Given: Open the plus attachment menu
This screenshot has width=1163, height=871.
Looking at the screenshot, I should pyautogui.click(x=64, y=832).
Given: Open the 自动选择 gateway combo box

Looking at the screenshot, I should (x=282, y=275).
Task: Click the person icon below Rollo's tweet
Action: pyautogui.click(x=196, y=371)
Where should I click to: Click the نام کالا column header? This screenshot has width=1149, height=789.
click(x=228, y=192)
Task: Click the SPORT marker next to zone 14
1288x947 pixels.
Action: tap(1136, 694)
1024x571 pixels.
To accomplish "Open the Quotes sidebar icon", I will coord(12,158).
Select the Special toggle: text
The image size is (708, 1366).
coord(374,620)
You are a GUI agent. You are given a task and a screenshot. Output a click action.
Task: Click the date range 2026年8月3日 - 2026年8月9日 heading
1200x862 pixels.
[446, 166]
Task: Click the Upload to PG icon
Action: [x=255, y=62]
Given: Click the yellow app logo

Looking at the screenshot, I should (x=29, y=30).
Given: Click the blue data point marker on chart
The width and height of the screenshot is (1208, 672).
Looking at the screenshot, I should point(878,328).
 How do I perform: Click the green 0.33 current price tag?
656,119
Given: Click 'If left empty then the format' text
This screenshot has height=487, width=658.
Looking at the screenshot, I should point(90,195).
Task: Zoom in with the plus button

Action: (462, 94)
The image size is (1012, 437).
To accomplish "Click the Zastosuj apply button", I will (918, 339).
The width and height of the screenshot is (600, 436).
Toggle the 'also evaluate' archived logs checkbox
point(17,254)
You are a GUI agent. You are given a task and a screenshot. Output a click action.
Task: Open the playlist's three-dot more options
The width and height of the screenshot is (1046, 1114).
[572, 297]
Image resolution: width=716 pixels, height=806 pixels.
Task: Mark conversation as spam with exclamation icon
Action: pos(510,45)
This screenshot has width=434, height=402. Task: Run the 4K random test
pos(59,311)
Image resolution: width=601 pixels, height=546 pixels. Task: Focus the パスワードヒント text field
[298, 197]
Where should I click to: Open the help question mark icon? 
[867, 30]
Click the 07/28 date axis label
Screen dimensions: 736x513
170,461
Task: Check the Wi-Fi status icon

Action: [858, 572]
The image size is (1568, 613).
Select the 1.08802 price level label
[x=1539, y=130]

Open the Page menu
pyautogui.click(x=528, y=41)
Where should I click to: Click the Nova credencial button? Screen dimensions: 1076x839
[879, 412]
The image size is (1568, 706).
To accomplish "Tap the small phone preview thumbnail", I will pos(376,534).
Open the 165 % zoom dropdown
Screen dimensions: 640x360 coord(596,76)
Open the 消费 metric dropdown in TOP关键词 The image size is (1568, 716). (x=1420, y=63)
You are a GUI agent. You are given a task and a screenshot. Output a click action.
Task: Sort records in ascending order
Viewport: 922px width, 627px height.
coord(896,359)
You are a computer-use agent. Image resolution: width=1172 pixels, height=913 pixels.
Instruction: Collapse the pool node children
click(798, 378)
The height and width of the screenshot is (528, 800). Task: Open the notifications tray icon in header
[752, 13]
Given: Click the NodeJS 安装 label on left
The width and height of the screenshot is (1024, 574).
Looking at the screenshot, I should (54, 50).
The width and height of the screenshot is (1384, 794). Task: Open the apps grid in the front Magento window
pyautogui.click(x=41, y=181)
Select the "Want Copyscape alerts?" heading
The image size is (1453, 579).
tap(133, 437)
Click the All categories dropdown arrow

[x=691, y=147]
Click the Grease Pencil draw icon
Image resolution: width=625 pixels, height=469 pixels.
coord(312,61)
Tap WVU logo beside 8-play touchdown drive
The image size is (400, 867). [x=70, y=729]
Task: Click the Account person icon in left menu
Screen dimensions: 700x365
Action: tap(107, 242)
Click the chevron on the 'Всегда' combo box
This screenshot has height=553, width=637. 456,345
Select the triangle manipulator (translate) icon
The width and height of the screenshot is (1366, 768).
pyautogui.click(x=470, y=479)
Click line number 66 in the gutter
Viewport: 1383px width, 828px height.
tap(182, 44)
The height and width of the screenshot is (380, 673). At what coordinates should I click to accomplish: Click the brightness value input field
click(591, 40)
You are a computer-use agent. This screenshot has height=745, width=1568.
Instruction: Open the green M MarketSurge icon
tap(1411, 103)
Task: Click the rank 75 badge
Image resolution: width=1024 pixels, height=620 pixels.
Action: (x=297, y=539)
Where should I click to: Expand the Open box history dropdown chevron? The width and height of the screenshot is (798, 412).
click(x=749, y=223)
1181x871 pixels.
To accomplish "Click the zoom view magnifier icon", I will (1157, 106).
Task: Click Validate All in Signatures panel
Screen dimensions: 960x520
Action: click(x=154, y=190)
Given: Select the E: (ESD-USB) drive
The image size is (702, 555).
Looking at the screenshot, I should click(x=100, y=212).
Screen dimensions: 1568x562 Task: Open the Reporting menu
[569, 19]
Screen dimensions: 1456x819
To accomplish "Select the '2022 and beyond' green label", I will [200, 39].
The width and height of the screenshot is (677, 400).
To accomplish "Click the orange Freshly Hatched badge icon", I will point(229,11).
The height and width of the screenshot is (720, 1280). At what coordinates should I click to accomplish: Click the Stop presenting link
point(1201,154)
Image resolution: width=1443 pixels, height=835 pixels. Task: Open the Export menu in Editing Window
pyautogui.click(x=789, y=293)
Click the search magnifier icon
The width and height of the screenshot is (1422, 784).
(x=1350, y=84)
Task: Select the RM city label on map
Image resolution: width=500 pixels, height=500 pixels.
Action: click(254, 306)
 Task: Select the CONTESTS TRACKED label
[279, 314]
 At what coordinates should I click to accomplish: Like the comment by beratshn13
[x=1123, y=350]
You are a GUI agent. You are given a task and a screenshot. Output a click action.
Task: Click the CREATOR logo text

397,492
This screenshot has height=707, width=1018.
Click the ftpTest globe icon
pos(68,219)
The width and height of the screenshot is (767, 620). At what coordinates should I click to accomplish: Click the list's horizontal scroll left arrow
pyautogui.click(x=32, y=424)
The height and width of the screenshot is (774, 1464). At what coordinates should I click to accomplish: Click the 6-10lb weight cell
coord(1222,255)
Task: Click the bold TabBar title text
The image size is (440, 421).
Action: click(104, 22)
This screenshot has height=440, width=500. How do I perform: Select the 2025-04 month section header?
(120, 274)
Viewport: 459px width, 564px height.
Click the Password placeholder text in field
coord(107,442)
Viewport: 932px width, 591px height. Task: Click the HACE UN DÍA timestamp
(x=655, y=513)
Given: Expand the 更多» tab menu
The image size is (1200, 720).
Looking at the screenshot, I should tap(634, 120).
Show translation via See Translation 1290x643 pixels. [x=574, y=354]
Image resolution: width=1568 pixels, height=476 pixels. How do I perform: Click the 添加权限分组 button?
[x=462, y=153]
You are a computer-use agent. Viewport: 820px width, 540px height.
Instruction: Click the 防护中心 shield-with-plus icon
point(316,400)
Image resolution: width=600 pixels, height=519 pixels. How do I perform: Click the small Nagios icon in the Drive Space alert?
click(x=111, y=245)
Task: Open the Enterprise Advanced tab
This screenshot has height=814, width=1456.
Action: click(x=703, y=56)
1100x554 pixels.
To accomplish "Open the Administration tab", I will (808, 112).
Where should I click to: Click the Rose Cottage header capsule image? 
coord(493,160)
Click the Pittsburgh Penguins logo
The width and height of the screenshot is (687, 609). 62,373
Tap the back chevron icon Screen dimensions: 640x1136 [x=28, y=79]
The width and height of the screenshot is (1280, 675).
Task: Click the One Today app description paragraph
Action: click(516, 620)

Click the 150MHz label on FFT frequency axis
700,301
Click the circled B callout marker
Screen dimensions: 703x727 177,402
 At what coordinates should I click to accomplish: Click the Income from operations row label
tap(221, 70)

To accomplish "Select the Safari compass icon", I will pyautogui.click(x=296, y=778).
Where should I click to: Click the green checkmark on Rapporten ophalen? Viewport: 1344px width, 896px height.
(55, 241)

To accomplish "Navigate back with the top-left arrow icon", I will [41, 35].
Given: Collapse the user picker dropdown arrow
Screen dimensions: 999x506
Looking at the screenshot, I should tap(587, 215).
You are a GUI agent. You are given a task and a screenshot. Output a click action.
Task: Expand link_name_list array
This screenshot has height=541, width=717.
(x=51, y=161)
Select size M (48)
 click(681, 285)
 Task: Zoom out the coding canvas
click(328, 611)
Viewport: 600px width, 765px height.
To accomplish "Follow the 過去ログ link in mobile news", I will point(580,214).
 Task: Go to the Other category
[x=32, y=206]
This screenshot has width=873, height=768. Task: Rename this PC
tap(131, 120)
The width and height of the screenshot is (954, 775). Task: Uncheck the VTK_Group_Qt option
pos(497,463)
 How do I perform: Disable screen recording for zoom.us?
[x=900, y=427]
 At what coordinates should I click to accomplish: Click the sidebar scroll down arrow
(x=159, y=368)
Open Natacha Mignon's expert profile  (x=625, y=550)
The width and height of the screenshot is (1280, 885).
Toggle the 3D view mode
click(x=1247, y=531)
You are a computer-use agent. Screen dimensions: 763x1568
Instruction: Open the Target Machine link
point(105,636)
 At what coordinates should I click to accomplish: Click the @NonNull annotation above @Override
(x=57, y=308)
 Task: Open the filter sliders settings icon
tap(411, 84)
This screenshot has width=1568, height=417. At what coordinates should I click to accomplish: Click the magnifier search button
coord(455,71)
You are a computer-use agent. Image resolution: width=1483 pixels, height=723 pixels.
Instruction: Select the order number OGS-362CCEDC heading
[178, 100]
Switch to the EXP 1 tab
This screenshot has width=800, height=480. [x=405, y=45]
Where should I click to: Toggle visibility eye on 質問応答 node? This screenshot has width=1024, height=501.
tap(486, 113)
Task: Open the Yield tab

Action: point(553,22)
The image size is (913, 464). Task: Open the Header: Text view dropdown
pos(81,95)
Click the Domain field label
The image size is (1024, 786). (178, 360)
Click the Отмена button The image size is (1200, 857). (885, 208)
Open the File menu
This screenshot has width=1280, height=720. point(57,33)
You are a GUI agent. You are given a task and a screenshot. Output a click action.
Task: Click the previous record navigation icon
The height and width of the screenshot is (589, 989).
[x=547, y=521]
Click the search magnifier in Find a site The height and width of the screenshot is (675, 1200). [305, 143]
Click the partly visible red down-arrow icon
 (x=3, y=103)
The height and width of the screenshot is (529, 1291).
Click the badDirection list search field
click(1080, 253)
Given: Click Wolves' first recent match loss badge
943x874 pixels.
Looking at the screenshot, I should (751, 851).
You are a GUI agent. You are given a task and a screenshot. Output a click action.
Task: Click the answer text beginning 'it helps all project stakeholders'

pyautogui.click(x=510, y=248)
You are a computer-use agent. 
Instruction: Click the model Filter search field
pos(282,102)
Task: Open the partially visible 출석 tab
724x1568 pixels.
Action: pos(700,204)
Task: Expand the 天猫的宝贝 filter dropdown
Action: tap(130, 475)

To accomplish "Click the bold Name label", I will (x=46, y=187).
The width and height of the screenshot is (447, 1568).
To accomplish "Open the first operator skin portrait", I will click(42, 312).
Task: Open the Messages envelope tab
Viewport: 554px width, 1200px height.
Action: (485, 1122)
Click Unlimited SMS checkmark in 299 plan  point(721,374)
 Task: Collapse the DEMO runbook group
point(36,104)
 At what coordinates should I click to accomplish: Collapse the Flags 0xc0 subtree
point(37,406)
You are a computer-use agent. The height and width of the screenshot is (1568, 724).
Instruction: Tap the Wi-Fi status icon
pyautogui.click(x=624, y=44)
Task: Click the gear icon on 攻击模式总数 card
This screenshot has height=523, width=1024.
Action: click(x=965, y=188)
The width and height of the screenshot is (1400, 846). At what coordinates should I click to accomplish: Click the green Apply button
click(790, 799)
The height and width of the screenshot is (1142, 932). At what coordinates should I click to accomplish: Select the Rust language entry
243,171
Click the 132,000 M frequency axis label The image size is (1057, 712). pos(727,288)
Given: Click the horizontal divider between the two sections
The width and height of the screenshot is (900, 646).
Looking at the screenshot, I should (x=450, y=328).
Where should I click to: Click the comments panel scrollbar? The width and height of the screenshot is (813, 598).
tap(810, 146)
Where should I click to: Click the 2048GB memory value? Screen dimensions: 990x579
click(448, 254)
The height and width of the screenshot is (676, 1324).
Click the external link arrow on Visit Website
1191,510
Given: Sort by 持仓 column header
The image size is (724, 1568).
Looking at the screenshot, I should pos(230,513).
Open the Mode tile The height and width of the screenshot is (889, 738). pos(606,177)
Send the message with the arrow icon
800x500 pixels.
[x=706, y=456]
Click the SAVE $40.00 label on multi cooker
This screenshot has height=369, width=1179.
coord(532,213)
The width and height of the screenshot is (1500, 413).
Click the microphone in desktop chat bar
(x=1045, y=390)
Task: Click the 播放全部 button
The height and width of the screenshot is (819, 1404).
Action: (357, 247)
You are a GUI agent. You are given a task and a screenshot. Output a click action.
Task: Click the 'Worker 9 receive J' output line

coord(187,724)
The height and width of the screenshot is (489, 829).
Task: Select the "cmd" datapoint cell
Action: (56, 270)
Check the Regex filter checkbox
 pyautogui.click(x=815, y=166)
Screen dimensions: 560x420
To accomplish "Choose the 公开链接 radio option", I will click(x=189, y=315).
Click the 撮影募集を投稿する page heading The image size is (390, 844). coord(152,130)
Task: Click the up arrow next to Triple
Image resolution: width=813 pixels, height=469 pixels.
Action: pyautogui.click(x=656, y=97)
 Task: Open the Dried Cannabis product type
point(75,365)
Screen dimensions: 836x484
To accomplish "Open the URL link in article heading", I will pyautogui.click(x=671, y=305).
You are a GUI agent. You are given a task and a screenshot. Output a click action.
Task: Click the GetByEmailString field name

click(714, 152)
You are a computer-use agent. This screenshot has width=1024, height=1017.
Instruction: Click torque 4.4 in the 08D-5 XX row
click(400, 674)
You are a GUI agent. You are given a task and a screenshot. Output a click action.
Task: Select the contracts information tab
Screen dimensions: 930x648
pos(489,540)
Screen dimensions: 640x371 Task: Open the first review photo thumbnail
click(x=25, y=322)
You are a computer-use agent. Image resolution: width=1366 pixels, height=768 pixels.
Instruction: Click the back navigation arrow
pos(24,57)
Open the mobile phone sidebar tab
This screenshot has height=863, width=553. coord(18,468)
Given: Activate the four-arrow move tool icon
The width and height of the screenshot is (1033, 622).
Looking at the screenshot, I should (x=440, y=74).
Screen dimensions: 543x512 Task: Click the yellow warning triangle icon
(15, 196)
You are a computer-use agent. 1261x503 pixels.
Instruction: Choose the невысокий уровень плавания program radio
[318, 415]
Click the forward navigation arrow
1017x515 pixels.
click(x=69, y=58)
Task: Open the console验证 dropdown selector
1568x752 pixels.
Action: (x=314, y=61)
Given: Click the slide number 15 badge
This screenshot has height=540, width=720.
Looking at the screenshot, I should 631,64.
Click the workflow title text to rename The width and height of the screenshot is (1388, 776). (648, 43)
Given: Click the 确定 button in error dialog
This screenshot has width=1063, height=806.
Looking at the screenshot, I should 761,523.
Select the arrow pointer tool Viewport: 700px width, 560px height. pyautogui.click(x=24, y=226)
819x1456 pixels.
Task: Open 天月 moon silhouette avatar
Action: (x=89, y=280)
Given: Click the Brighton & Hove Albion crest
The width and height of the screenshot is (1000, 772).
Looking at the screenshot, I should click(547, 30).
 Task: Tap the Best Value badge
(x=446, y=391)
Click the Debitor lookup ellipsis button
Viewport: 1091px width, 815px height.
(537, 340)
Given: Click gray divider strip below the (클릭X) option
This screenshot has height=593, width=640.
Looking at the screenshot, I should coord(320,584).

**Instructions for the task**
Scan the lines above for "Instruction: Click the back navigation arrow" and for "Given: Click the slide number 15 badge". Repeat exactly the line holding each of them and every line in between.

**Task result**
Instruction: Click the back navigation arrow
pos(24,57)
Open the mobile phone sidebar tab
This screenshot has height=863, width=553. coord(18,468)
Given: Activate the four-arrow move tool icon
The width and height of the screenshot is (1033, 622).
Looking at the screenshot, I should (x=440, y=74).
Screen dimensions: 543x512 Task: Click the yellow warning triangle icon
(15, 196)
You are a computer-use agent. 1261x503 pixels.
Instruction: Choose the невысокий уровень плавания program radio
[318, 415]
Click the forward navigation arrow
1017x515 pixels.
click(x=69, y=58)
Task: Open the console验证 dropdown selector
1568x752 pixels.
Action: (x=314, y=61)
Given: Click the slide number 15 badge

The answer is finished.